Required task
Rescale part of the records, beginning at the line that has "Compiti Autentici Matematica" and stopping after the line that has "Scopri di più [button] (168, 665)". Give each of those lines again with its text unchanged, and multiply every coordinate by 1.2, rounding to whole numbers with halves going up.

Pointing records for text and elements

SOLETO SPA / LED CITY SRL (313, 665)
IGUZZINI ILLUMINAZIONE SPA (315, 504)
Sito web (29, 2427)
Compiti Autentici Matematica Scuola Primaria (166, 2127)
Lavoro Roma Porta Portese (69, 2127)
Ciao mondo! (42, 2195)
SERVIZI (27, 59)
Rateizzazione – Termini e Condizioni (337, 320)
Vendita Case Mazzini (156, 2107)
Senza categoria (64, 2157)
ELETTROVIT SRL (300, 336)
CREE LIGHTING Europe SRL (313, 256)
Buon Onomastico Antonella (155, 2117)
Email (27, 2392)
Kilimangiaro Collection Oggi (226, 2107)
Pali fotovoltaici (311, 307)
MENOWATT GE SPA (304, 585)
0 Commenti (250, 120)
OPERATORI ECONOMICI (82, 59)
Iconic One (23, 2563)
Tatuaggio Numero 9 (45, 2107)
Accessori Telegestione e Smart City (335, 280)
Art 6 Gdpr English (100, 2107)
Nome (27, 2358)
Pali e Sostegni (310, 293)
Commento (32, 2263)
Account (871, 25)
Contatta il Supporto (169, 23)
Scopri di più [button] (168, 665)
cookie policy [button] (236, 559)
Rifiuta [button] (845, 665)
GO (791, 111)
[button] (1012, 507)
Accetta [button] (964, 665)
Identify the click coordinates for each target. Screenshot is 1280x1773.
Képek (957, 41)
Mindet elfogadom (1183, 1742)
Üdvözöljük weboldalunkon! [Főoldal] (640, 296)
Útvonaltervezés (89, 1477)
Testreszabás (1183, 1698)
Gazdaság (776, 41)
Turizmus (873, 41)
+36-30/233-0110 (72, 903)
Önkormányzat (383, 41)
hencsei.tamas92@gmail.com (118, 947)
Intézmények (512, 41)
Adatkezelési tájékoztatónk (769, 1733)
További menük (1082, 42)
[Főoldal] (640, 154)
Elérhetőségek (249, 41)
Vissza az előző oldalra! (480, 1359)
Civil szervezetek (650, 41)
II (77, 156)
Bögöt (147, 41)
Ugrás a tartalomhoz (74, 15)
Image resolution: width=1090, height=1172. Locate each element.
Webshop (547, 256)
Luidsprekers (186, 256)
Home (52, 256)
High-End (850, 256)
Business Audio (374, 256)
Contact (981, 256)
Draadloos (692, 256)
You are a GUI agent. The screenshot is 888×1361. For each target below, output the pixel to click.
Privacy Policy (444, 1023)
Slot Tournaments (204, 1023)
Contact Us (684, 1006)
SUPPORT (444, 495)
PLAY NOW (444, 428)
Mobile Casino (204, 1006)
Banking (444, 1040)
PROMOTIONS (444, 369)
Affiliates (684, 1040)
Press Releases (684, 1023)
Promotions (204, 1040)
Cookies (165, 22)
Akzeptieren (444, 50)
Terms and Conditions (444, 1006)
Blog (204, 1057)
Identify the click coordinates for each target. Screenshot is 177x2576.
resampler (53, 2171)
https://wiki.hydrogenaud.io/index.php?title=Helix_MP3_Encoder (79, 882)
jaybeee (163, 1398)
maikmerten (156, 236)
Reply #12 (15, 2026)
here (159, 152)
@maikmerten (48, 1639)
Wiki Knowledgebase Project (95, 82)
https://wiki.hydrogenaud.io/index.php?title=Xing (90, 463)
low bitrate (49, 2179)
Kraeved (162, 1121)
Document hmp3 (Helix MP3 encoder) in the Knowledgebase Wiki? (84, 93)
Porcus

Correct response
Compiti Autentici Matematica Scuola Primaria (199, 2552)
Lavoro Roma Porta Portese (83, 2552)
Ciao mondo! (50, 2634)
SERVIZI (32, 71)
Rateizzazione – Termini e Condizioni (404, 384)
Vendita Case Mazzini (187, 2528)
Senza categoria (77, 2588)
ELETTROVIT SRL (360, 403)
CREE LIGHTING Europe SRL (376, 307)
Buon Onomastico Antonella (186, 2540)
Email (32, 2870)
Kilimangiaro Collection Oggi (271, 2528)
Pali fotovoltaici (373, 368)
MENOWATT GE SPA (365, 702)
0 Commenti (300, 144)
OPERATORI ECONOMICI (98, 71)
Iconic One (28, 3076)
Tatuaggio Numero 9 (54, 2528)
Accessori Telegestione e Smart City (402, 336)
Art 6 Gdpr English (120, 2528)
Nome (32, 2830)
Pali e Sostegni (372, 352)
Commento (38, 2716)
Account (1045, 30)
Contatta il Supporto (203, 28)
Scopri di più [button] (202, 798)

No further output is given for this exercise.